27 Apr 11 Lactalis launches full takeover bid for Parmalat
Lactalis has upped the ante in the battle for Italian rival Paramlat with the announcement this morning on Tuesday April, 26, of a takeover bid for the entire business.
The French dairy giant, which has faced political and business opposition in Italy to its building of a near 29% stake in Parmalat, has tabled an offer for the rest of the company worth EUR2.60 a share. The bid values Parmalat at EUR3.38bn ($4.95bn).
Lactalis said the offer represented a premium of 21.3% on the average price of Parmalat’s shares over the last 12 months.
“We have an ambitious growth project for Parmalat, to build a flagship Italian group in the global milk market – with its headquarters, its organisation and its management in Italy,” said Lactalis president Emmanuel Besnier.
Last month, Lactalis started to buy shares in Parmalat, ultimately taking its stake to just under 29%. The French company also put forward a slate of candidates for nomination to Parmalat’s board at its AGM.
The moves prompted concern in political concerns in Italy that one of the country’s “strategic” businesses could fall into foreign ownership. Rome passed an emergency decree allowing companies based in Italy to delay shareholder meetings – a move said to be a way of giving Parmalat time to consider its options – and the Italian firm pushed back its meeting until June.
Rome also indicated that it wanted a “consortium” of domestic companies and banks to keep Parmalat in Italian hands.
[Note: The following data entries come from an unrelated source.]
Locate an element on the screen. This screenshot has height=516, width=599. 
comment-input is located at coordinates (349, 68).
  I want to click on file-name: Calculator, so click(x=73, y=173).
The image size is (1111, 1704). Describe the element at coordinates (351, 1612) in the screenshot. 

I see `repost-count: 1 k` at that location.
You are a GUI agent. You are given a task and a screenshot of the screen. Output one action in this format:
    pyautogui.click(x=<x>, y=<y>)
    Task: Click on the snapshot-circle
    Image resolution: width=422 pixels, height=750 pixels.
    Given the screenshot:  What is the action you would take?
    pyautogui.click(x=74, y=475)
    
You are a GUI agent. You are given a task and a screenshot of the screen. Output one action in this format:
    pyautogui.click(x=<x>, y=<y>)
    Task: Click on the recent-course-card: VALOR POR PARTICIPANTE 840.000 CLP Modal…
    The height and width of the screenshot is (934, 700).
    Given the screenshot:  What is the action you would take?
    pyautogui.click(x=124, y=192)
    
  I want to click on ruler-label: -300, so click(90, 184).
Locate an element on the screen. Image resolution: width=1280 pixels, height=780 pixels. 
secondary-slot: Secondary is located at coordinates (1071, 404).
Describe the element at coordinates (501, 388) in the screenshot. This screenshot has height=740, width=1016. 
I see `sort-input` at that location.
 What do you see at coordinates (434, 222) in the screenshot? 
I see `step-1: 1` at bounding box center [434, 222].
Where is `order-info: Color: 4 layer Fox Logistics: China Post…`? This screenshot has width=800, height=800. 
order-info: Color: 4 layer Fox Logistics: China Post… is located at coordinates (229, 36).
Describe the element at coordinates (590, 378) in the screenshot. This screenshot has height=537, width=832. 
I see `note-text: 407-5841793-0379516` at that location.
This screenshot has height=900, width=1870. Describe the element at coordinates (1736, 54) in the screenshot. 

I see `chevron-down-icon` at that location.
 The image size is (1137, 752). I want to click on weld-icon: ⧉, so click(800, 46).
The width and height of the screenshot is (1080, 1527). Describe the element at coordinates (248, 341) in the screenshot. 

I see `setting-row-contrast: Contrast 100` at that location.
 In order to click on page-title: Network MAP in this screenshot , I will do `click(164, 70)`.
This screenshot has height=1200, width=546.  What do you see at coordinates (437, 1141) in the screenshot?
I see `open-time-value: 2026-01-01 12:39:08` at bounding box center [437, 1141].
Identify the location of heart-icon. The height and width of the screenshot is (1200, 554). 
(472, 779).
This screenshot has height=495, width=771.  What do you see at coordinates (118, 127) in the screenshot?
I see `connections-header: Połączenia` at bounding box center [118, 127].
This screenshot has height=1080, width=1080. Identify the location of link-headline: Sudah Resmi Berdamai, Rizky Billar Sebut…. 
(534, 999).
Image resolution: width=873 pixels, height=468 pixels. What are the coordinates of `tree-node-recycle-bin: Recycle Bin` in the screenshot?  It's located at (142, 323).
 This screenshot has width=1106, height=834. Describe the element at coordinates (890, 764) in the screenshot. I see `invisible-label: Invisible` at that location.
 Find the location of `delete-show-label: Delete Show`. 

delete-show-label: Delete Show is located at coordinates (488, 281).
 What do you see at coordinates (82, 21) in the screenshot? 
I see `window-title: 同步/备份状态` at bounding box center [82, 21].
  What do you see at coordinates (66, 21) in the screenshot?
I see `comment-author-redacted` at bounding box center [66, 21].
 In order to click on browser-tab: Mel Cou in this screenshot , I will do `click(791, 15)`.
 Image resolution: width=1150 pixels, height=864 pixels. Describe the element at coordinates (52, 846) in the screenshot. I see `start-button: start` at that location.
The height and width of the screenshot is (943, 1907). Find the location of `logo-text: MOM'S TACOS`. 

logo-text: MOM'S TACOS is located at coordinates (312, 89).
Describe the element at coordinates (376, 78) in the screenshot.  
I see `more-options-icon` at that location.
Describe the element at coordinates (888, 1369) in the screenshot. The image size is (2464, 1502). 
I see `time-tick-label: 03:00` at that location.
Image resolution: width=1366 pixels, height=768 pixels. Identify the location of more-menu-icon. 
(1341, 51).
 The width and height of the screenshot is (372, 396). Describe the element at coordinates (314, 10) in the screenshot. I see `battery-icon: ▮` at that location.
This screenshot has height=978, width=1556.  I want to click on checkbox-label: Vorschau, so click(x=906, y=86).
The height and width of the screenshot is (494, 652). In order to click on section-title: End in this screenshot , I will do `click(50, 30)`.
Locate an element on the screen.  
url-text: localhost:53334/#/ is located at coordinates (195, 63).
Since Lactalis’s investment, reports in Italy have speculated that domestic banks could buy into Parmalat to prevent the French firm from taking control.
The industrial logic of Lactalis’s move for Parmalat is clear, writes Dean Best, managing editor of www.just-food.com: “A stronger Italian business would be created and each company could benefit from the overseas presence of the other. Parmalat’s presence in markets like Canada, Australia and South Africa, for instance, was no doubt a key reason behind Lactalis’s initial investment.
“However, the flurry of reports and level of speculation surrounding a desire to keep Parmalat Italian-owned means a counter offer should not be ruled out. Nationalism is one reason but let’s not forget that Italian financial institutions are likely to be eyeing the level of cash remaining on Parmalat’s balance sheet with interest.”